Apparently, the artist Norman Rockwell (1894-1978) was embarrassed by the size of his laryngeal prominence. Mr. Rockwell felt, it’s said, that his Adam’s apple protruded unduly, and had been known to take steps to cover it up in public. [pictured right]
But possible academic implications of this have remained largely unstudied in scholarly circles – until now. Donald Capps, Princeton Theological Seminary’s William Harte Felmeth Professor of Pastoral Theology, [pictured left] examines Rockwell’s apple in the Feb. 2013 edition of the journal Pastoral Psychology. ‘The Embarrassing Adam’s Apple, Compromised Masculinity, and Hope: The Case of Norman Rockwell’
The focus of the paper is informed by :
“ … a discussion of the Adam’s apple from a historical and medical point of view, and by a consideration of Rockwell’s work as an artist. The article concludes with an exploration of his painting Freedom of Speech and its role in his turning of a perceived physical liability into a psychological strength and of its implications for a view of Rockwell as an agent of hope.”

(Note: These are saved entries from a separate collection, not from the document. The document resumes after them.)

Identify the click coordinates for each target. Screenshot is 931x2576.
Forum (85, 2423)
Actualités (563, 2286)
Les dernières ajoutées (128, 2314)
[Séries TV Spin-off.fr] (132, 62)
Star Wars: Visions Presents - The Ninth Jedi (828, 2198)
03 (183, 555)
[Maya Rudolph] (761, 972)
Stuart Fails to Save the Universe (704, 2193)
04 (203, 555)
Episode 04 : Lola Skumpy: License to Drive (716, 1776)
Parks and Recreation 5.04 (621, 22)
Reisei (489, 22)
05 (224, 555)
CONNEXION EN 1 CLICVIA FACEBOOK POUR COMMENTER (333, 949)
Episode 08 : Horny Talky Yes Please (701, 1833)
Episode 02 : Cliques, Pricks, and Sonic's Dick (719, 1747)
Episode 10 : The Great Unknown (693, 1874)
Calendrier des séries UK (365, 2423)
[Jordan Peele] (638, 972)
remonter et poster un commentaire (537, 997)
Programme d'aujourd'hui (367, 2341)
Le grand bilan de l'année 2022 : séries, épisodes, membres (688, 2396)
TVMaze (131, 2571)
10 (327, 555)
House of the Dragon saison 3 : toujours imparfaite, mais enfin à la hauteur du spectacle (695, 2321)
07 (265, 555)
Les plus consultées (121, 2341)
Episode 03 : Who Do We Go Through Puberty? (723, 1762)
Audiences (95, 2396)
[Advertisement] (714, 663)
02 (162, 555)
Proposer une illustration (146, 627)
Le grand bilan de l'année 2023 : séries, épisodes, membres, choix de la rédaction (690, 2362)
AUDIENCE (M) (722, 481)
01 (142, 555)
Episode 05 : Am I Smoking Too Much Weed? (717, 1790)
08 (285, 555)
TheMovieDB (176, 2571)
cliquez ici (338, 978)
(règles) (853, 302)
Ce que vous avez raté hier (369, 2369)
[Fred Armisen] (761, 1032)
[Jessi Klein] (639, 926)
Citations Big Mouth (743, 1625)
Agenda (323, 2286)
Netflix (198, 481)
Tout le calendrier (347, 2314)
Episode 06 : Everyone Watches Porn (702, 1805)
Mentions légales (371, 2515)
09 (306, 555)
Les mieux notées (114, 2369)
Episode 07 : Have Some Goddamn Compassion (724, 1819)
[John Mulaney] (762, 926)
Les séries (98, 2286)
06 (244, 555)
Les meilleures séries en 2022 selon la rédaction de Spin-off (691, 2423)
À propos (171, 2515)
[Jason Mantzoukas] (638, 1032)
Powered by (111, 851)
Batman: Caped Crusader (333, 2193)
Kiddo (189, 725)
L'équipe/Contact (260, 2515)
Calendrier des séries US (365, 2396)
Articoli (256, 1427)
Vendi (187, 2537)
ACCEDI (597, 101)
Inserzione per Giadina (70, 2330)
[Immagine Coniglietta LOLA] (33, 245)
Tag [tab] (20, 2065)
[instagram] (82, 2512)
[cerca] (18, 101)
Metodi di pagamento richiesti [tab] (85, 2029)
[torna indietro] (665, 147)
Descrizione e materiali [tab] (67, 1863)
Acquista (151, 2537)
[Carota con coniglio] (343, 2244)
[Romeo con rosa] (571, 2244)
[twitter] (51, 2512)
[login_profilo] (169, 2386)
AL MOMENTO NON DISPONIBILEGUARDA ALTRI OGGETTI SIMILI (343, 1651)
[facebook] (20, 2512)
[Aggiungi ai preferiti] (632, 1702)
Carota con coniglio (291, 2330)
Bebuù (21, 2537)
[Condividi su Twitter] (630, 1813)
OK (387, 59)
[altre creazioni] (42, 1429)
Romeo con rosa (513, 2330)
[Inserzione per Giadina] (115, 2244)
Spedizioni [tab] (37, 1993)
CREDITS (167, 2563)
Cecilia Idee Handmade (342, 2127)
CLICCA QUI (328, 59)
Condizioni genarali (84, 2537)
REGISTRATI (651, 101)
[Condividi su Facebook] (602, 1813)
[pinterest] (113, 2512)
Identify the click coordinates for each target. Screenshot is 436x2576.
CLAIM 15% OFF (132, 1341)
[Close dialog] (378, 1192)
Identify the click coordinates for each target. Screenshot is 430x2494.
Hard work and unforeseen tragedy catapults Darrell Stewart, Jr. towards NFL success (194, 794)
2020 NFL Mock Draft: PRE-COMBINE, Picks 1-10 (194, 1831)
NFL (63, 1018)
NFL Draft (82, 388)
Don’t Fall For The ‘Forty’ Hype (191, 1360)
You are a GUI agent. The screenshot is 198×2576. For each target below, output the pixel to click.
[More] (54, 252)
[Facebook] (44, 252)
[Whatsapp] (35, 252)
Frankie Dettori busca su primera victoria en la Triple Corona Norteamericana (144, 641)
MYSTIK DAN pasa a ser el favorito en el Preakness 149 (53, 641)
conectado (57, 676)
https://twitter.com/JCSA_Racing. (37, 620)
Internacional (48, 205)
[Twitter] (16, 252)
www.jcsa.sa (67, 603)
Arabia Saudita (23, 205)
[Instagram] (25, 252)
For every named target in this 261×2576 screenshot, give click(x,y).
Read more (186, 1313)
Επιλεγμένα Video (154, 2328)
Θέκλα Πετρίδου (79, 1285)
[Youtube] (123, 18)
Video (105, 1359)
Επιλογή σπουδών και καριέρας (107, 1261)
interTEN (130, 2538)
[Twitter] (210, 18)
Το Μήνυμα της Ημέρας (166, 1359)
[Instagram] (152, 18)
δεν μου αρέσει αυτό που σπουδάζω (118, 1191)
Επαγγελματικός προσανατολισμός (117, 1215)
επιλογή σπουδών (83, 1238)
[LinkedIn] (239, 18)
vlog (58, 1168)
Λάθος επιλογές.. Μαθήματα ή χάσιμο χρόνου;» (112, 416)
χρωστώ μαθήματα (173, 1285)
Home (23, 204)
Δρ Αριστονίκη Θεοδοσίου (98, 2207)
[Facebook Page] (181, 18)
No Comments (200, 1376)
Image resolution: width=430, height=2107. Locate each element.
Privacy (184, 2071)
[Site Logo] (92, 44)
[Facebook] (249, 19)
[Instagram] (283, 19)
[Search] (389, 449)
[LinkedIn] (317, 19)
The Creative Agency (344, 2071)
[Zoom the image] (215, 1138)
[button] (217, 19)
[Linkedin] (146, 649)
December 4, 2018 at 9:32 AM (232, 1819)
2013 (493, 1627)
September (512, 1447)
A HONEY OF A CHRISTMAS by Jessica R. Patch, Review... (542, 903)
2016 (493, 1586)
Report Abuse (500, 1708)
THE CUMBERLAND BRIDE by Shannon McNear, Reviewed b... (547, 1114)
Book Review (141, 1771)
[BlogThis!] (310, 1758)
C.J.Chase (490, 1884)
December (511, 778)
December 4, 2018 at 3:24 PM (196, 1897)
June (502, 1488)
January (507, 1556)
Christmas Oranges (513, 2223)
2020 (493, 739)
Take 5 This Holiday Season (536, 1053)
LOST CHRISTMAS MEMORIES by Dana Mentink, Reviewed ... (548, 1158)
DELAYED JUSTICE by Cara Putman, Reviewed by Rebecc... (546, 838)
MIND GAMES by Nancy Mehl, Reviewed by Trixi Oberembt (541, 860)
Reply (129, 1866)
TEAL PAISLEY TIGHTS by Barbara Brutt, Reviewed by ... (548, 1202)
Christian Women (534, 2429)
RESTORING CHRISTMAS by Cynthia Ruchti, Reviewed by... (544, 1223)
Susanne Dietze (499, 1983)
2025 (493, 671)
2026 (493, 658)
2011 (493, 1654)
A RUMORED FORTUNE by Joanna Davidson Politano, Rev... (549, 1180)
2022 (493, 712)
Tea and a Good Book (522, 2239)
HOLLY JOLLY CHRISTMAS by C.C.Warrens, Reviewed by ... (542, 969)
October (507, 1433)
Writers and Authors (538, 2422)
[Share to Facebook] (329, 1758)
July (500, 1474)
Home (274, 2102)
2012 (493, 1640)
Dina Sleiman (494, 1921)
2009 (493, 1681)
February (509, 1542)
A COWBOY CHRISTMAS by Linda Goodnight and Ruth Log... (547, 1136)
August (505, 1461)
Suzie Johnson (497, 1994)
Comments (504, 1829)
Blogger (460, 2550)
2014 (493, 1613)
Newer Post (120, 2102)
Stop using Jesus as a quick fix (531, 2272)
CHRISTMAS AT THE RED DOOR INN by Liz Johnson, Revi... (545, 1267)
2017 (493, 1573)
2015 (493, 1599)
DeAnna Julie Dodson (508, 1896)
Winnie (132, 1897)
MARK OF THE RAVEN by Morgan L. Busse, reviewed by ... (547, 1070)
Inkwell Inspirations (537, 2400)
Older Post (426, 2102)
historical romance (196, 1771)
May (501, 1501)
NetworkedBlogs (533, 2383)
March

As well as the Adam’s apple, the professor has also written (in previous publications) about the heart, the nose, the brain, the reproductive organs, the eye, hair and the liver :
“I suggested that there is considerable merit in the early Hebrews’ view that the soul is located in the liver (because the liver is self-regenerative) … “
Here is the professor’s drawing showing “The model of the Person” (in: Capps, D. ‘A time to Laugh’, 2005)
BONUS 2 : The professor, who was the founder of the Bad Poets Society at Princeton Theological Seminary also writes poetry himself (under the nom-de-plume of Thor Engval) e.g. : “I Lanced a Lot and I’m Sure Thor” (in : Capps, D. Trees and Us: Poetic Metaphors and Pastoral Images. Pastoral Psychology, 60, 437–449.) which examines whether “The sword is mightier than the pen is” [extract]
“I leapt to my feet and raced up the hill
To the place where the Goddess had taken her spill.
As I ran to give aid my rusty old lance
Got jammed down the leg of my Norse Army pants.
What befelleth me next is a sad tale of woe.
Oh, if only the lance had sliced my big toe!”